DIRECTION: Reproduce the records verbatim, starting with the line that contains "This screenshot has height=554, width=940." and ending after the line that contains "click(x=46, y=575)".

Begin WORKING DATA

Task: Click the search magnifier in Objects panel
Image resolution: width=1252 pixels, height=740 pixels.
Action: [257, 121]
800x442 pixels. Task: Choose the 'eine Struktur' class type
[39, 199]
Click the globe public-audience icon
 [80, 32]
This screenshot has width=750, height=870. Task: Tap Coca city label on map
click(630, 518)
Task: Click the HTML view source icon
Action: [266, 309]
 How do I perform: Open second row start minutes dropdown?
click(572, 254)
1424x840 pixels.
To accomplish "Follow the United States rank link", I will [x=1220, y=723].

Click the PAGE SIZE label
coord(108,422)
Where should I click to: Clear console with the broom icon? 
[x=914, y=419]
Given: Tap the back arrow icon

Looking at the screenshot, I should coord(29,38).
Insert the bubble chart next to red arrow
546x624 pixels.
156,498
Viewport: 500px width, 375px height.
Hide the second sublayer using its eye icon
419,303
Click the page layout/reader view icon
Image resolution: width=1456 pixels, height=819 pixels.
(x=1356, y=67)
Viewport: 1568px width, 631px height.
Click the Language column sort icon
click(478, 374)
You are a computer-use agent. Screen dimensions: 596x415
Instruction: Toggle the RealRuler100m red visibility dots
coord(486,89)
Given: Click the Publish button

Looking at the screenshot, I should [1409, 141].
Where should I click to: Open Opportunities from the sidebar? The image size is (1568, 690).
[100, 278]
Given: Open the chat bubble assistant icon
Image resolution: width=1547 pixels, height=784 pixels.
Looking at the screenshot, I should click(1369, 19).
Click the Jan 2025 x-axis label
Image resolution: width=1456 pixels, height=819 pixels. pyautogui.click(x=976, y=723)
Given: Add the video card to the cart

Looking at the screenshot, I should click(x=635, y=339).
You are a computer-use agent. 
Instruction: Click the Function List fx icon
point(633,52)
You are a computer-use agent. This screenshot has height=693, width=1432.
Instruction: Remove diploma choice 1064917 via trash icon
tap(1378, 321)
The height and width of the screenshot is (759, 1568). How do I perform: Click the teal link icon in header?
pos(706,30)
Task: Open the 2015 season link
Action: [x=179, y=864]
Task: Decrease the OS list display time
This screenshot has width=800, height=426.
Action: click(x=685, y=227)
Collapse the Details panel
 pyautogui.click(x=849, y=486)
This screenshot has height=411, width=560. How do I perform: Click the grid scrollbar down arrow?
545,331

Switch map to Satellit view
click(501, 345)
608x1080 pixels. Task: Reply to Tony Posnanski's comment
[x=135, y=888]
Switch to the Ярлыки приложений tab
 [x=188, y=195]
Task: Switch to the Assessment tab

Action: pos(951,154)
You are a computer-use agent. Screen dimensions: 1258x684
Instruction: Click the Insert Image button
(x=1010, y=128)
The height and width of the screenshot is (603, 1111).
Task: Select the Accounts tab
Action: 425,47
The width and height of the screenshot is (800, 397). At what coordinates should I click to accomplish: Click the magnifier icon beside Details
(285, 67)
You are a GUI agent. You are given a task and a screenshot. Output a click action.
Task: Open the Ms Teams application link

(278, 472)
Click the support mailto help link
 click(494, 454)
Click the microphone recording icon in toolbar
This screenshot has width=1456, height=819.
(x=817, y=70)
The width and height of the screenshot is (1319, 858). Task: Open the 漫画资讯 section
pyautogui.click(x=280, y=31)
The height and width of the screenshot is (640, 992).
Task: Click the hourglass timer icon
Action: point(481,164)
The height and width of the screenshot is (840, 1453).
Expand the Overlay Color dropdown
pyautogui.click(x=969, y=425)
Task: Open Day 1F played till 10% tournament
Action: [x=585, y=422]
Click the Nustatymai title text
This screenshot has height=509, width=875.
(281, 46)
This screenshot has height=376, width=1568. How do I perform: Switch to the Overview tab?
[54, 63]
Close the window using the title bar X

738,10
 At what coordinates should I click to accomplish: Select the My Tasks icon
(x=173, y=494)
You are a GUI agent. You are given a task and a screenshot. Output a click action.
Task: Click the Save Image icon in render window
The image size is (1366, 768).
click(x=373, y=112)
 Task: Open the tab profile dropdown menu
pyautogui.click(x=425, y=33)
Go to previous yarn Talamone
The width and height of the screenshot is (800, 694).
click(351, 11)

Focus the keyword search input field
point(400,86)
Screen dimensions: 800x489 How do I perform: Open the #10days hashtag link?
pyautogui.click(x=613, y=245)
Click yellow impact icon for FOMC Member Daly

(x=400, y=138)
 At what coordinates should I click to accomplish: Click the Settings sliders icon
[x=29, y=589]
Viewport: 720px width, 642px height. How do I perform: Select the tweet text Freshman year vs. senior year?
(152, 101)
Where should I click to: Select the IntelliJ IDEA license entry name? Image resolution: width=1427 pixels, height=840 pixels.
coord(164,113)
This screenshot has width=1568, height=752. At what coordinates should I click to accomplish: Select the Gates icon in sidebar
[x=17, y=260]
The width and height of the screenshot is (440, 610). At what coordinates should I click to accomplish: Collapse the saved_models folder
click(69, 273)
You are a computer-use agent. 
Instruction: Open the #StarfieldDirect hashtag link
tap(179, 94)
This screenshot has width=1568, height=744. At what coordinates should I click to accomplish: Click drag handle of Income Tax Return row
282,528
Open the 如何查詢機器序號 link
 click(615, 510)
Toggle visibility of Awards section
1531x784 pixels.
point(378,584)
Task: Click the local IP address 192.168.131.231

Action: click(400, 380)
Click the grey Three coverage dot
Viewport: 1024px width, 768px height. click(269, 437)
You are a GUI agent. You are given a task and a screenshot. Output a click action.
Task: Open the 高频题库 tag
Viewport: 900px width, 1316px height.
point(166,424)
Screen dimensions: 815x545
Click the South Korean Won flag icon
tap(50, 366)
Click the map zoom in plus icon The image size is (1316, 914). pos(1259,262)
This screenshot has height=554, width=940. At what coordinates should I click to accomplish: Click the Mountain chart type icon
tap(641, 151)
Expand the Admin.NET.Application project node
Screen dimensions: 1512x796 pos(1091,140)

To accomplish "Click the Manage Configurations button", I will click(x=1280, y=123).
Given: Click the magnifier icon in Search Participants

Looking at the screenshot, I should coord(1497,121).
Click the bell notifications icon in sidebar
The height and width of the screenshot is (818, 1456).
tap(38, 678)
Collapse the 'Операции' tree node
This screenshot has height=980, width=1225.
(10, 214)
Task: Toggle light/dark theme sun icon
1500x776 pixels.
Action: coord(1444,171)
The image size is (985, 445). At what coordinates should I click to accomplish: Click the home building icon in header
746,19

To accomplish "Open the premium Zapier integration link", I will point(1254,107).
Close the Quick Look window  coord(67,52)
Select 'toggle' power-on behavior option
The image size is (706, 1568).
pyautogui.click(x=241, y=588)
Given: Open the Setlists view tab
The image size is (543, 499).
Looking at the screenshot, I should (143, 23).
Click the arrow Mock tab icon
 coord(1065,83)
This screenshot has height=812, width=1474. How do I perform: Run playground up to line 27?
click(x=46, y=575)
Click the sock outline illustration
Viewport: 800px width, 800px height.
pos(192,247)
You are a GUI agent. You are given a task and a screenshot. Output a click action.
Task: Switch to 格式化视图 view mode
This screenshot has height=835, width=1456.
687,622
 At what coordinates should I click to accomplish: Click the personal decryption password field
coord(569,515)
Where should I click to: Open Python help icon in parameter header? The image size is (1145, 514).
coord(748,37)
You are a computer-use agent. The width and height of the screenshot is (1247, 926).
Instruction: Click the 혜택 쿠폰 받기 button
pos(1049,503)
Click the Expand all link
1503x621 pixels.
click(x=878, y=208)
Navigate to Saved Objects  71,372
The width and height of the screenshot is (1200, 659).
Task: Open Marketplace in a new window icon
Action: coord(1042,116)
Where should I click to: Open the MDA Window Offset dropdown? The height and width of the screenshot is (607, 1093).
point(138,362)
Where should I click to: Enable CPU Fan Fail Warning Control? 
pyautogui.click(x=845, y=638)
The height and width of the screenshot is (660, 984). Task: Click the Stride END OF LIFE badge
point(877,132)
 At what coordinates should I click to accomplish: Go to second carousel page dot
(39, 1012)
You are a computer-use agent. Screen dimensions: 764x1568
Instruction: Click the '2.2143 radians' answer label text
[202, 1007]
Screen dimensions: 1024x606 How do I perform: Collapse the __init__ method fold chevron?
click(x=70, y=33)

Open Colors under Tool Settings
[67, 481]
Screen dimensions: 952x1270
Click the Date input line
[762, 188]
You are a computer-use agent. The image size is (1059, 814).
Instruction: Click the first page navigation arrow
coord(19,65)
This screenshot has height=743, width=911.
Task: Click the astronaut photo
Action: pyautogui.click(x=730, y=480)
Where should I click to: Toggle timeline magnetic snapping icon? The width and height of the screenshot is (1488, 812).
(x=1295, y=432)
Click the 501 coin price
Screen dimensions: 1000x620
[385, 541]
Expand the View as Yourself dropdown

End WORKING DATA

RESPONSE TO THIS EXERCISE:
This screenshot has height=554, width=940. At what coordinates should I click to accomplish: Click the Mountain chart type icon
tap(641, 151)
Expand the Admin.NET.Application project node
Screen dimensions: 1512x796 pos(1091,140)

To accomplish "Click the Manage Configurations button", I will click(x=1280, y=123).
Given: Click the magnifier icon in Search Participants

Looking at the screenshot, I should coord(1497,121).
Click the bell notifications icon in sidebar
The height and width of the screenshot is (818, 1456).
tap(38, 678)
Collapse the 'Операции' tree node
This screenshot has height=980, width=1225.
(10, 214)
Task: Toggle light/dark theme sun icon
1500x776 pixels.
Action: coord(1444,171)
The image size is (985, 445). At what coordinates should I click to accomplish: Click the home building icon in header
746,19

To accomplish "Open the premium Zapier integration link", I will point(1254,107).
Close the Quick Look window  coord(67,52)
Select 'toggle' power-on behavior option
The image size is (706, 1568).
pyautogui.click(x=241, y=588)
Given: Open the Setlists view tab
The image size is (543, 499).
Looking at the screenshot, I should (143, 23).
Click the arrow Mock tab icon
 coord(1065,83)
This screenshot has height=812, width=1474. How do I perform: Run playground up to line 27?
click(x=46, y=575)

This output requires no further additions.